Wagyu, a guaranteed beef effect
In Japanese « wa » means Japan and « gyu » means beef and therefore Wagyu means beef from a breed of beef born and raised in Japan. Its export from Japan has only been authorised for five years and its consumption remains fairly confidential in France. But in 2019 the Wagyu targets the land of gastronomy and twenty French chefs will honour it with their menus during « Japanese Wagyu Week in France » from March 1 to 7.
In Japan we love cows and we prove it. For 100 years, breeders have selected and pampered a native breed called Kuroge Washu (Black Japanese) which produces 97% of Wagyu. Livestock farms are small units with a maximum of 34 births per year. At the age of 7 months fattening begins, the oxen are fed in the meadow and receive a supplement of rice straw.
Japanese consider stress to be the number one enemy of quality meat and Wagyu cattle enjoy a calm environment, daily care and attention from their farmers.
Of course, their state of health is the subject of all attention, but we are also concerned about their « mental » well-being. So if an ox is in conflict with one of his congeners, they will not be allowed to cohabit. Japan is the land of zen-attitude, even for oxen!
To avoid imitations, a label was created in 2007 that guarantees the 100% Japanese origin of this delicate meat and flawless traceability from the birth of the calves to the consumer’s plate.
There are five qualities of Wagyu determined at slaughter according to 4 criteria: marbling, colour and brilliance of the meat, firmness and texture and finally colour and brilliance of the marbling. The scores range from 1 to 5, with 5 being the best quality.
The exceptional tenderness and flavour of Wagyu comes from marbling, the intramuscular fat called sashi. This marbled contains 50% oleic acid (the same as in olive oil!) and is excellent for cardiovascular health.

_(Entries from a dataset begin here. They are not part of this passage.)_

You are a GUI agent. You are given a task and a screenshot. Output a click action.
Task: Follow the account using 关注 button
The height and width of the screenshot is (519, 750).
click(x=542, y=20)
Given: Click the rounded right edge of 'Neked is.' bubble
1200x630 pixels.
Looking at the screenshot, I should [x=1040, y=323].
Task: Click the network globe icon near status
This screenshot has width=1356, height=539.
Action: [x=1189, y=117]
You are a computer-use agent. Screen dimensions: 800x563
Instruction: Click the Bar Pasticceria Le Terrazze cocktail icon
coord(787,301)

Cooked at 80°, no more, Wagyu marbled also has a unique flavour, the famous unami with which Western palates are still relatively unfamiliar. All these qualities have earned the Wagyu beef a UNESCO World Heritage Site.
For « Japanese Wagyu Week in France » twenty of our best chefs have developed recipes that combine Wagyu with local French products and their incomparable know-how.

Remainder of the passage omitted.